From the end of the Ottoman Empire to 1948, working class women in Palestine had more spare time than they did spare change. And so it was during this time that intricate, labor intensive and beautiful ways of embellishing garments and headdresses developed (Saca 2007: 9).
According to Professor Iman Saca, the chest panel, called a qabbah, identifies a wearer with a particular region through color and motif (Saca 2007: 15). The other features of a gown like this are regionally specific as well, including the shoulder piece (radah) and the front skirt (hijjer).
At the age of 7, young girls would begin learning to sew and embroider from their grandmothers. By the time they married they would have sewn and lavishly embroidered their entire wedding trousseau – the personality of the maker would be embedded in the craftsmanship and color, while her regional identity was shown through motifs.

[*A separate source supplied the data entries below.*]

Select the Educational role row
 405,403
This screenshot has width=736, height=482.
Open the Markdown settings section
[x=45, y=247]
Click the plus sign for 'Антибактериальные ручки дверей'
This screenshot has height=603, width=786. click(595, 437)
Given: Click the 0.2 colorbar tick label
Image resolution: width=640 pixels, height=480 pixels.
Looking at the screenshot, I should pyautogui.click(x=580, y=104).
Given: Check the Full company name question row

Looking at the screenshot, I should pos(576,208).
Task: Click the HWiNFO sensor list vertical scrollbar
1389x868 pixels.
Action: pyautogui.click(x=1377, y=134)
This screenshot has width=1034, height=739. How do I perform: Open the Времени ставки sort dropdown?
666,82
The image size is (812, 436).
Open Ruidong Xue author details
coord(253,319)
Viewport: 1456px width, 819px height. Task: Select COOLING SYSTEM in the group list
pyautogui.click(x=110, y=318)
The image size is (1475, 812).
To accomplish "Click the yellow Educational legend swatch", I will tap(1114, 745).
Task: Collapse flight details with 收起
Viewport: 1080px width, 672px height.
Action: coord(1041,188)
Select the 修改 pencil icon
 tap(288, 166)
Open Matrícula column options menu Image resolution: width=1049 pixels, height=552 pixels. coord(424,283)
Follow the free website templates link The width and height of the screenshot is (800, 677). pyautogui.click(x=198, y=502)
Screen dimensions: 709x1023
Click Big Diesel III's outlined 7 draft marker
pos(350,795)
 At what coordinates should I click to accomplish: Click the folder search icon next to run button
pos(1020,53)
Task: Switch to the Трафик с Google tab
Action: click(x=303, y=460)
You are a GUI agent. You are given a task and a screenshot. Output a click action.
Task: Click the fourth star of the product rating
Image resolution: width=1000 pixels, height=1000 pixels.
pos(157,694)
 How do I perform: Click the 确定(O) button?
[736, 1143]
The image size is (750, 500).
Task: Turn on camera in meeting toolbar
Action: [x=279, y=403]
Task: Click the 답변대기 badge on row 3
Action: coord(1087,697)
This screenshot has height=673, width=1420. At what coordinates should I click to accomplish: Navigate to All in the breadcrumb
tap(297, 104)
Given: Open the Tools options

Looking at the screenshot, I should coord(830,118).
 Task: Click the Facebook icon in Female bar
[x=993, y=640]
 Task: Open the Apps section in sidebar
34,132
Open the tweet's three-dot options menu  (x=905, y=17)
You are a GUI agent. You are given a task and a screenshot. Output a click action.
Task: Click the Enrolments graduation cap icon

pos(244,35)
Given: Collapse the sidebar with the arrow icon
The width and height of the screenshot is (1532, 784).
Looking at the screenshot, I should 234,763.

Donated by Nevart Yaghlian in 1996, Yaghlian identifies this garment as a wedding gown from Na’ney, Palestine – a city outside of what is now called Tel Aviv, Israel. This wedding gown, or Jallayeh, belonged to Yaghlian’s mother and was one of the few things preserved when her family fled from Na’ney to Gaza in 1948.
Saca, I. & Saca, M. Embroidering Identities: A century of Palestinian clothing. The University of Chicago. Chicago, IL: 2006.
Amanda Denham received a Master of Arts in Apparel Design from Cornell University and a Bachelor of Arts in Textiles from Kent State University. She currently works as a research assistant in the Cornell Costume & Textile Collection.